Task details:
Leaving out the images, repeat all the lines below exactly.

• • •

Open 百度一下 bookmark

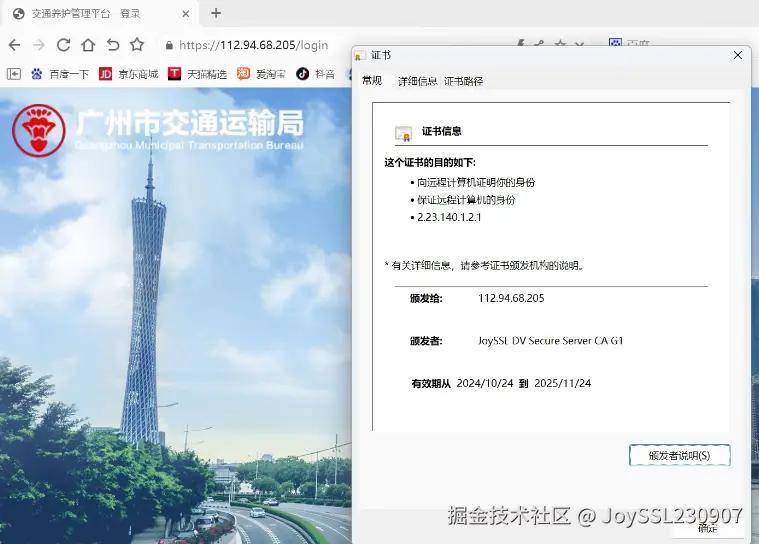pos(60,74)
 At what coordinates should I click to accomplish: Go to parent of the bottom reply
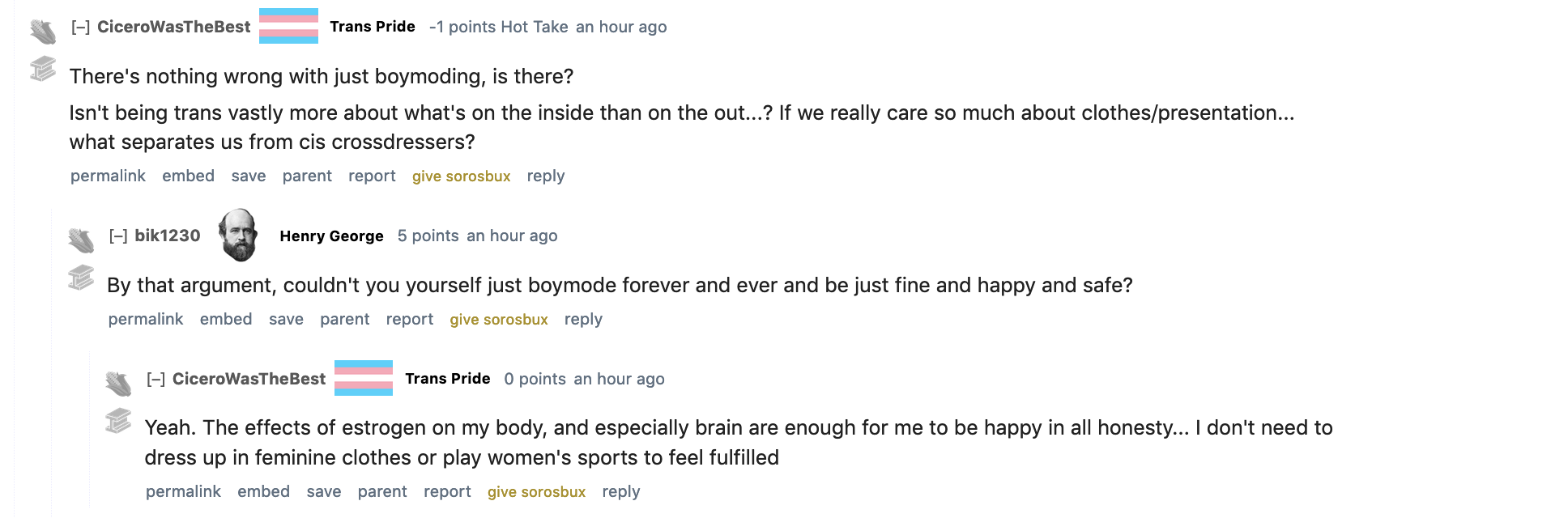pos(382,491)

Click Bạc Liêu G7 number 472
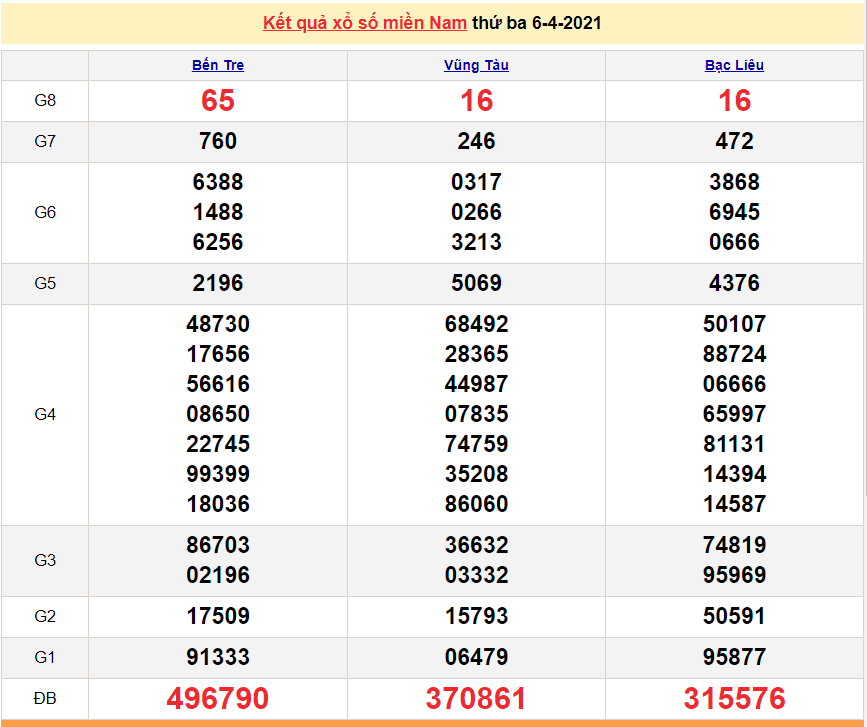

• • •

Solution to this problem:
Open 百度一下 bookmark

pos(60,74)
 At what coordinates should I click to accomplish: Go to parent of the bottom reply
pos(382,491)

Click Bạc Liêu G7 number 472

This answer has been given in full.